Ma Nuit Anonyme en Première Classe : Sexe Brut dans le Train Paris-Nice

Le train Paris-Nice s’ébranle. Compartiment première classe. Cuir frais, lumière tamisée. J’installe mon sac, jupe noire serrée sur mes cuisses, bas chair tendus. Chemisier ivoire entrouvert sur mes seins lourds. Je suis Anonyme. Pas de nom vrai. Juste l’instant. Le sexe pur. La porte s’ouvre. Lui entre. Barbe hirsute, jean sale, sac crasseux. Pierre, il s’appelle. Je décide : joue la bourgeoise hautaine. Pour l’ombre. Pour le pièger.

— C’est la première ici.

L’Approche dans le Compartiment Obscur

Il s’assoit face à moi. Culotté. Je sors Marie-Claire, ignore son regard brûlant sur mes genoux serrés. Mes cuisses frémissent déjà sous la soie. Contrôleur arrive. Je fouille. Panique feinte. Portefeuille volatilisé. À la brasserie, dis-je. Il patiente. Je quémande. Il négocie. Sourit. Je rougis, furieuse. Mais chatte humide. Il paye. Loquet fermé. Rideaux tirés.

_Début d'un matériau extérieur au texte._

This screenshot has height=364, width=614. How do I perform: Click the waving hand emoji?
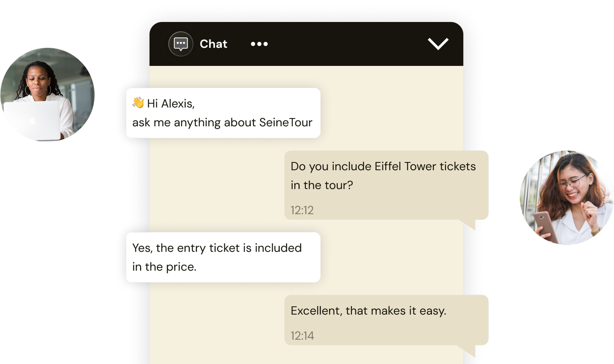[x=138, y=103]
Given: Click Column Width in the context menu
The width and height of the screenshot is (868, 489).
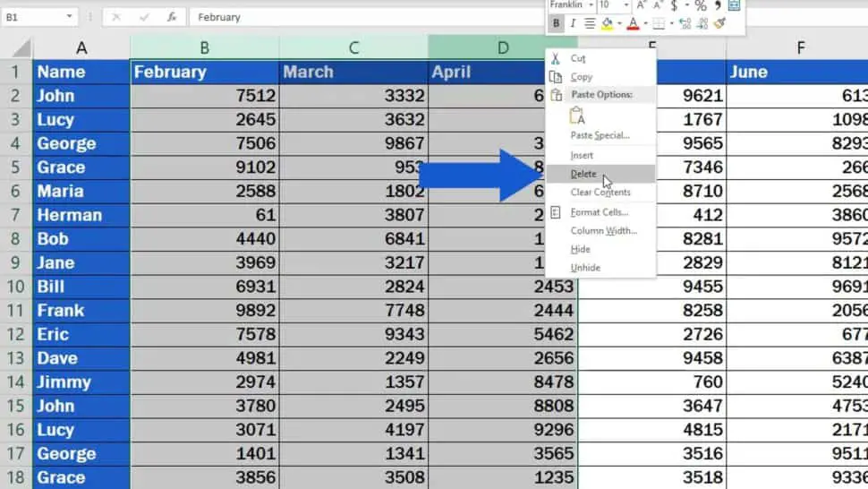Looking at the screenshot, I should [604, 231].
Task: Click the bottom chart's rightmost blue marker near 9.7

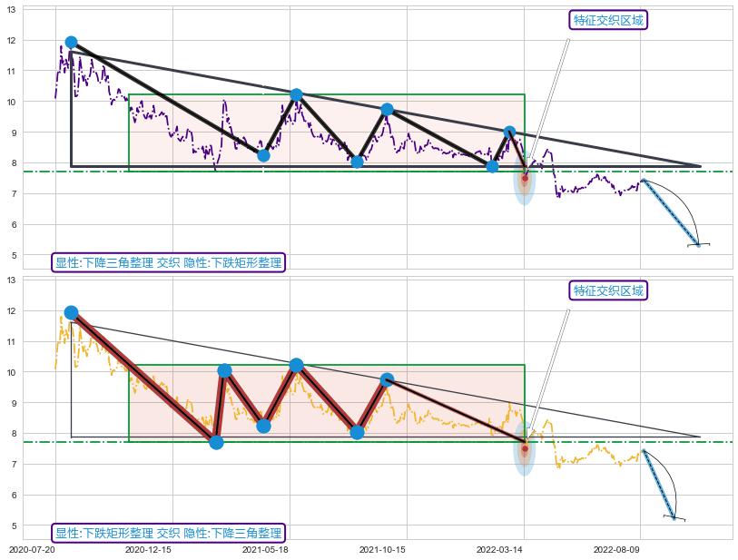Action: pos(387,379)
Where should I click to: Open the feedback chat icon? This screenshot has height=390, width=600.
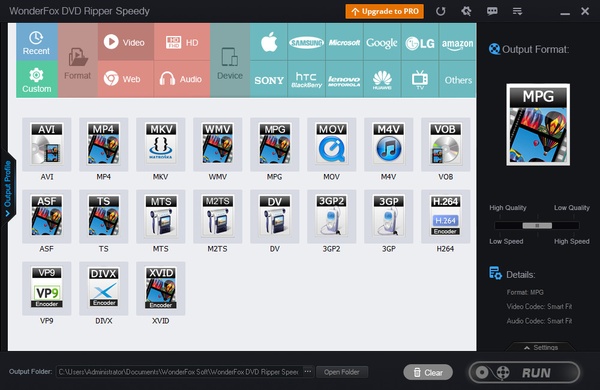(492, 11)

— Tutoyons-nous. Isabelle, dis-je. Faux nom. Parfait.

Il ordonne : chemisier, jupe. Je défais boutons. Lentement. Soie glisse. Soutien-gorge dentelle tendu sur tétons durs. Jupe tombe. Culotte trempée colle à mes lèvres gonflées. Je me lève. Fesses offertes. String fin. Il mate. Insiste. Je pivote. Mains écartées. Chatte visible, luisante. Doigts sous dentelle. Il tire. Odeur musquée monte. Frappement porte. Contrôleur. Je tremble, nue presque. Il entrouvre. Le type mate mes fesses. Clin d’œil complice.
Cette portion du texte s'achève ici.